- Adeline Amar
- 17 May 2018
This article is from 2018
A Dorothy-free musical about the witches of Oz
A woman-centric musical retelling of The Wizard of Oz, Wicked focuses on the Wicked Witch of the West, Elphaba (Amy Ross). All her life she longs to be accepted, but is rejected because of her green skin until she forms an unlikely friendship with former bully and future Good Witch, Glinda (Helen Woolf).
Wicked sits high on the sound and vision scale. Ross and Woolf's vocal prowess is highly impressive, as they energetically sing their way through an enchanting set. The costumes are just as mesmerising, beautifully elaborate and reminiscent of a retro-futurist / Hunger Games hybrid. Unfortunately the show occasionally borders on sensory overload and the first act, in particular, suffers from slightly unclear transitions and very busy ensemble cast scenes. Iit is sometimes even difficult to tell if the atmosphere is one of joy or panic. Similarly, Glinda's bubbliness often veers on overacting, giving the character a very narrow range of emotions.
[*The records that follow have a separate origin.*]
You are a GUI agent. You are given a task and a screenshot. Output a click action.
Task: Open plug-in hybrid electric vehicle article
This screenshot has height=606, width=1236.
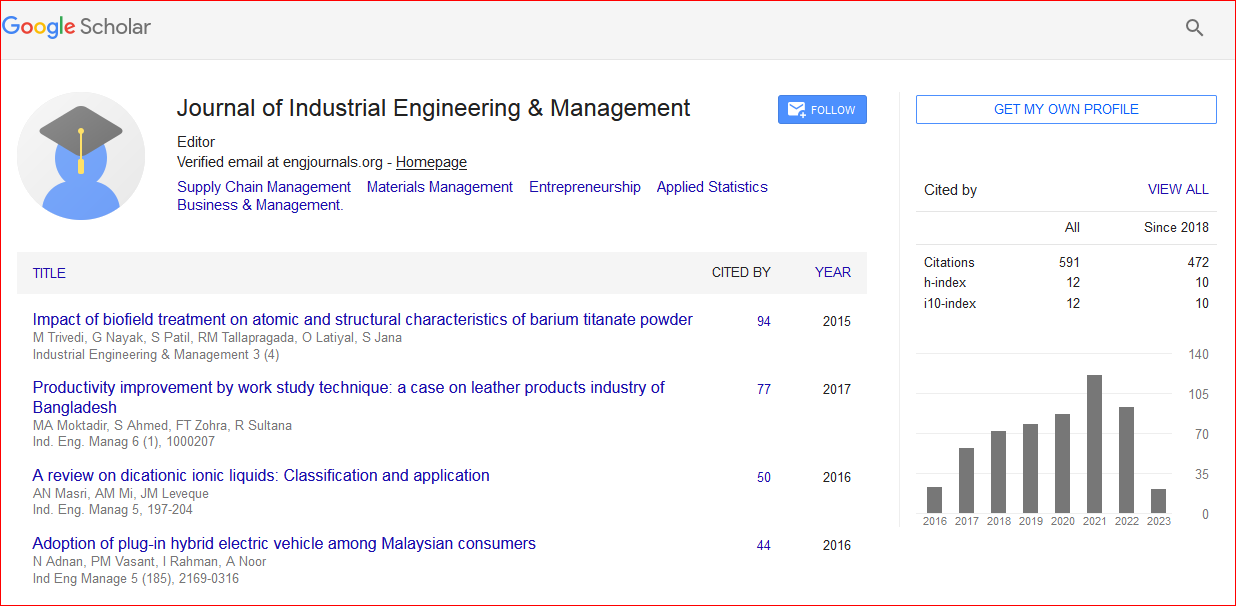(284, 544)
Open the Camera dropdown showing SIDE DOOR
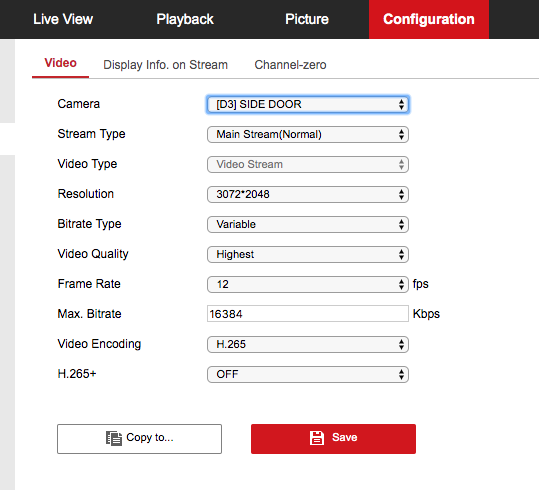 pyautogui.click(x=308, y=104)
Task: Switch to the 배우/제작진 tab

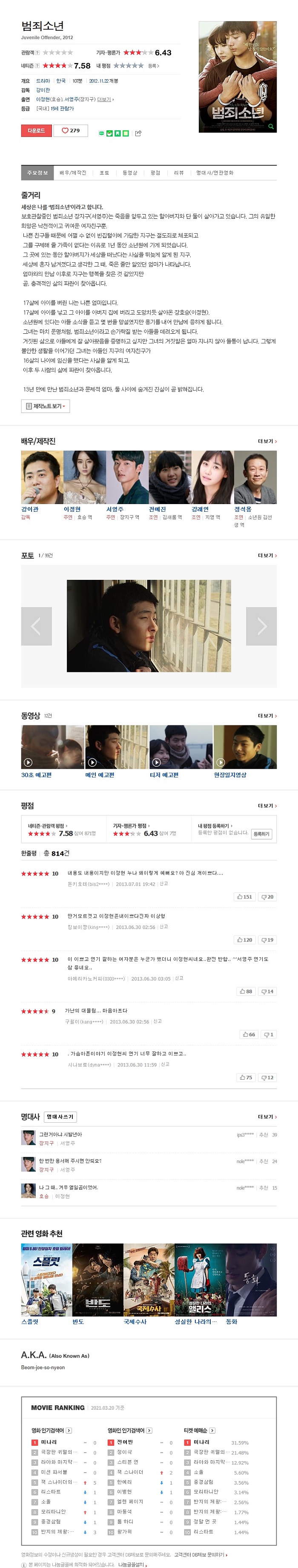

Wicked is at times very funny, especially thanks to Glinda's unexpectedly witty one-liners. But for a show that originally championed inclusion and diversity, its attitudes now feel a bit dated - in particular its depiction of a fragile female friendship and the need for male reassurance. The scene where Elphaba and Glinda find grounds for a genuine friendship, much like an old-fashioned rom-com, relies on the outcast getting a makeover in order to gain the attention and respect of her peers. The two women later ending their friendship over a love interest is similarly uncomfortable to watch.
The second act is however more gripping, and gives Elphaba more gravitas and emotional depth. This is where Amy Ross truly shines, easily carrying the scenes through high emotions, powerful solos and a bittersweet. While it is sometimes uneven, Wicked ultimately succeeds in easy distraction and entertaining escape.